Nepal earthquake: ‘Miracle’ 15-year-old boy pulled from rubble alive after five days trapped in Kathmandu
Rescuers have found a 15-year-old boy still alive in rubble in Kathmandu five days after the earthquake that has killed more than 5,500 people in Nepal.
Described on Twitter as a “miracle boy”, efforts to pull him from the rubble were reported live from the scene on BBC Five Live. An alert from the Associated Press news agency suggested he was later successfully freed.
The boy was discovered by a Nepalese search team working with a group of rescuers from USAID, who said he had been buried in the rubble of a collapsed home.
The American team’s leader, Andrew Olvera, said: “We have lights, we have generators, we have heavy breaching equipment, jackhammers, and we’re trying to get him out.”
He said the boy was not too far down, but the building’s seven floors had collapsed and “he’s pancaked between them”.
It comes after dramatic images emerged on of a very young baby who was pulled from the rubble after being trapped for 22 hours.
The latest death toll from officials suggests Saturday’s quake killed more than 5,500 people across several countries, including 5,489 in Nepal itself and 61 in neighbouring India and Bangladesh. Chinese officials say 25 people died in Tibet.
With around 11,500 people injured in Nepal and rescuers still struggling to reach some remote areas, it seems certain that more stories like that of the 15-year-old boy in Kathmandu – as well as others who were not so lucky – are going to emerge.

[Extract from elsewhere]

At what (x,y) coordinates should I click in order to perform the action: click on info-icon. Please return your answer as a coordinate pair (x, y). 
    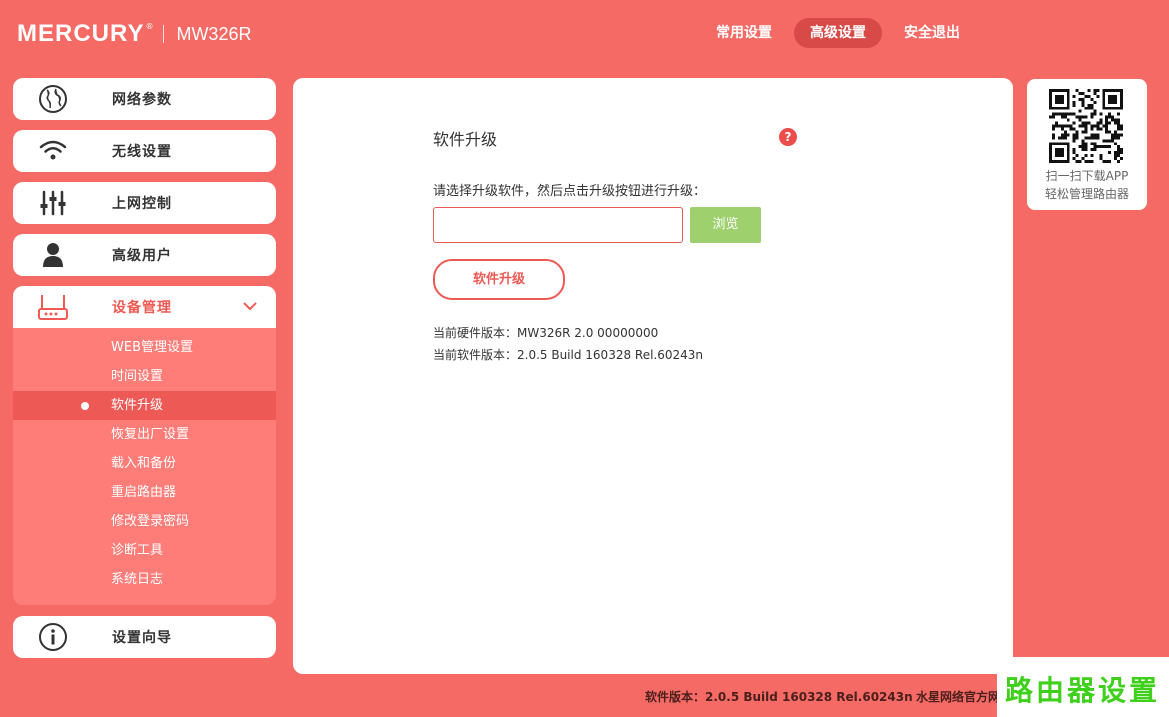
    Looking at the image, I should click on (53, 637).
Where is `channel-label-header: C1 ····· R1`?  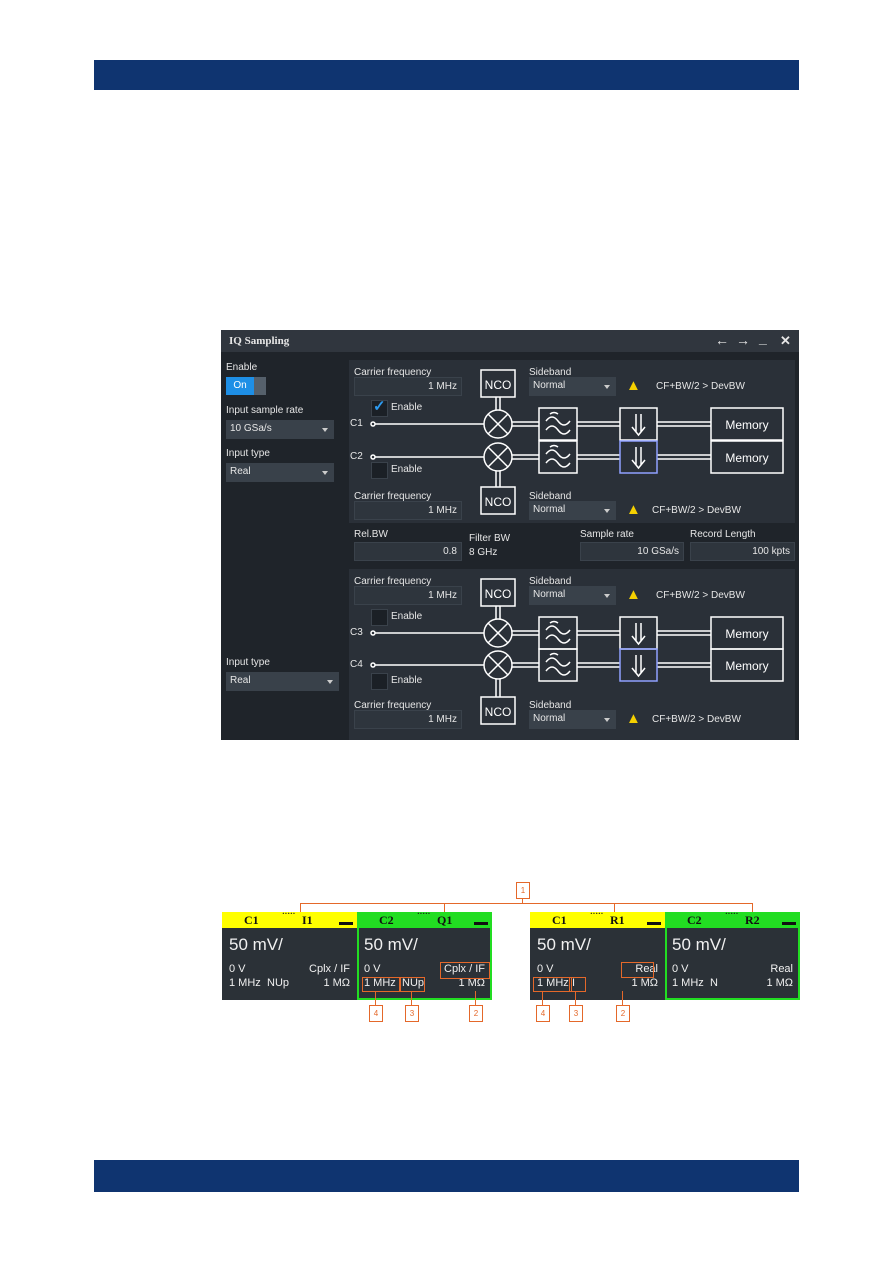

After the massive earthquake in Haiti that levelled Port-au-Prince in 2010, one father of two was pulled from the rubble after an extraordinary 27 days trapped in the rubble.
In 2005, 40-year-old Naqsha Bibi survived 63 days buried in the remains of her kitchen in Pakistan-administered Kashmir following a massive earthquake in 2005. She survived on rotten food and water trickling in from a stream.
Meanwhile, a flight carrying more than 100 British nationals left stranded in earthquake-hit Nepal has landed safely back in the UK.
An aid flight chartered by the Government’s Department for International Development (DfID), carrying 120 people, arrived at a private hangar at Stansted Airport at around 3am on Thursday morning.
Some 300 British citizens have been housed in the embassy in the Nepalese capital Kathmandu since the 7.8-magnitude earthquake struck on Saturday.
Earlier Foreign Secretary Philip Hammond confirmed there had been a single British fatality in the disaster, while officials were “urgently investigating2 reports that another Briton had died at Mount Everest base camp.